**Stored items**

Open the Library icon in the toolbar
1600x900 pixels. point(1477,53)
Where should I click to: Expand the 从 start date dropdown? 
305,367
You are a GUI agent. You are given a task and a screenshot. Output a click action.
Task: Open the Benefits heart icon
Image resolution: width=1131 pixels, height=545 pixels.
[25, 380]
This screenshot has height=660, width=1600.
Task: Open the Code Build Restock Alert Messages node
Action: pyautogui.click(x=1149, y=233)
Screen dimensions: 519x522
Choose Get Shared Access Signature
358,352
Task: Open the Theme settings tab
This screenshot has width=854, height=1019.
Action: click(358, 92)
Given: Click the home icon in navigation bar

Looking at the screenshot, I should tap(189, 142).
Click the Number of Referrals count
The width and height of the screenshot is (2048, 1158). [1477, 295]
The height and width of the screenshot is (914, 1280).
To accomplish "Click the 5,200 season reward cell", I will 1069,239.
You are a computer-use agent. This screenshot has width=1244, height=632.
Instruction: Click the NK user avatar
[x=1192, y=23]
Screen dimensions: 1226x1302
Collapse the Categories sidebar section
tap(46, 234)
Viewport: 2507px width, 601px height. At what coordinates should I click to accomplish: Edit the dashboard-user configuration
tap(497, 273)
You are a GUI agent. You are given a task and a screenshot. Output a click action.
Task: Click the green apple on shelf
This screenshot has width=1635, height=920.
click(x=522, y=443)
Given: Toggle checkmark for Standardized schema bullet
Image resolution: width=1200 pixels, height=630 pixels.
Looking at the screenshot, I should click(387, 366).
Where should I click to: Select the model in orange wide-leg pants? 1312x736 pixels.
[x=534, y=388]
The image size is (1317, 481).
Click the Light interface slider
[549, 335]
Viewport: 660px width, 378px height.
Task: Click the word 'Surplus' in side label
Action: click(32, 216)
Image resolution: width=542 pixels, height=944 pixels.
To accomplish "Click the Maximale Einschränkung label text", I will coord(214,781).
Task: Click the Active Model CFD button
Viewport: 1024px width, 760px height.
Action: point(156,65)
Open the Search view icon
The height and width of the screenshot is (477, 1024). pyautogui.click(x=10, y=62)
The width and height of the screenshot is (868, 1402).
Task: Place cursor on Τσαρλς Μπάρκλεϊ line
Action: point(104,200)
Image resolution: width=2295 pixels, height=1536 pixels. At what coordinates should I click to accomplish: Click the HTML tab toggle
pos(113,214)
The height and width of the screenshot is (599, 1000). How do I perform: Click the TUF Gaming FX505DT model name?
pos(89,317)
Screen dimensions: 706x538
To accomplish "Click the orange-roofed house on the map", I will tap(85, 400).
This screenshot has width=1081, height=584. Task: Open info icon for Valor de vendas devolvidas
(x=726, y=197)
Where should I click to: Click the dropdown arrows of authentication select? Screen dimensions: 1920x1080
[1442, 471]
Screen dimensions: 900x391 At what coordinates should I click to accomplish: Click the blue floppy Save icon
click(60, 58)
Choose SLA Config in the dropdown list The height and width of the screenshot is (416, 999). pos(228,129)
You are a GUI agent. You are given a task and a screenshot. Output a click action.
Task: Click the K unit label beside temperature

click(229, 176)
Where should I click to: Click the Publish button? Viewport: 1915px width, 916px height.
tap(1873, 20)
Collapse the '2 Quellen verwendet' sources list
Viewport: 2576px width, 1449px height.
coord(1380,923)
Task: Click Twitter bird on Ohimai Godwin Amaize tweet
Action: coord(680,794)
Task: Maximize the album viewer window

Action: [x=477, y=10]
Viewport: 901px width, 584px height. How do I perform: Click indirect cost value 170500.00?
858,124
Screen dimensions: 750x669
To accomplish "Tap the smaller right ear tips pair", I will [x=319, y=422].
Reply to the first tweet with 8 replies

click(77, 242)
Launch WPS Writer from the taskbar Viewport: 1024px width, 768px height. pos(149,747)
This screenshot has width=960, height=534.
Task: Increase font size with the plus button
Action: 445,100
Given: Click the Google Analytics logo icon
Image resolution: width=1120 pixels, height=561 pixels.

**What you have to do**
Would you output the lines from the one that contains "Image resolution: width=2295" to the end of the data, both ends included, exactly as they appear?

**Response to the task**
Image resolution: width=2295 pixels, height=1536 pixels. At what coordinates should I click to accomplish: Click the HTML tab toggle
pos(113,214)
The height and width of the screenshot is (599, 1000). How do I perform: Click the TUF Gaming FX505DT model name?
pos(89,317)
Screen dimensions: 706x538
To accomplish "Click the orange-roofed house on the map", I will tap(85, 400).
This screenshot has width=1081, height=584. Task: Open info icon for Valor de vendas devolvidas
(x=726, y=197)
Where should I click to: Click the dropdown arrows of authentication select? Screen dimensions: 1920x1080
[1442, 471]
Screen dimensions: 900x391 At what coordinates should I click to accomplish: Click the blue floppy Save icon
click(60, 58)
Choose SLA Config in the dropdown list The height and width of the screenshot is (416, 999). pos(228,129)
You are a GUI agent. You are given a task and a screenshot. Output a click action.
Task: Click the K unit label beside temperature

click(229, 176)
Where should I click to: Click the Publish button? Viewport: 1915px width, 916px height.
tap(1873, 20)
Collapse the '2 Quellen verwendet' sources list
Viewport: 2576px width, 1449px height.
coord(1380,923)
Task: Click Twitter bird on Ohimai Godwin Amaize tweet
Action: coord(680,794)
Task: Maximize the album viewer window

Action: [x=477, y=10]
Viewport: 901px width, 584px height. How do I perform: Click indirect cost value 170500.00?
858,124
Screen dimensions: 750x669
To accomplish "Tap the smaller right ear tips pair", I will [x=319, y=422].
Reply to the first tweet with 8 replies

click(77, 242)
Launch WPS Writer from the taskbar Viewport: 1024px width, 768px height. pos(149,747)
This screenshot has width=960, height=534.
Task: Increase font size with the plus button
Action: 445,100
Given: Click the Google Analytics logo icon
Image resolution: width=1120 pixels, height=561 pixels.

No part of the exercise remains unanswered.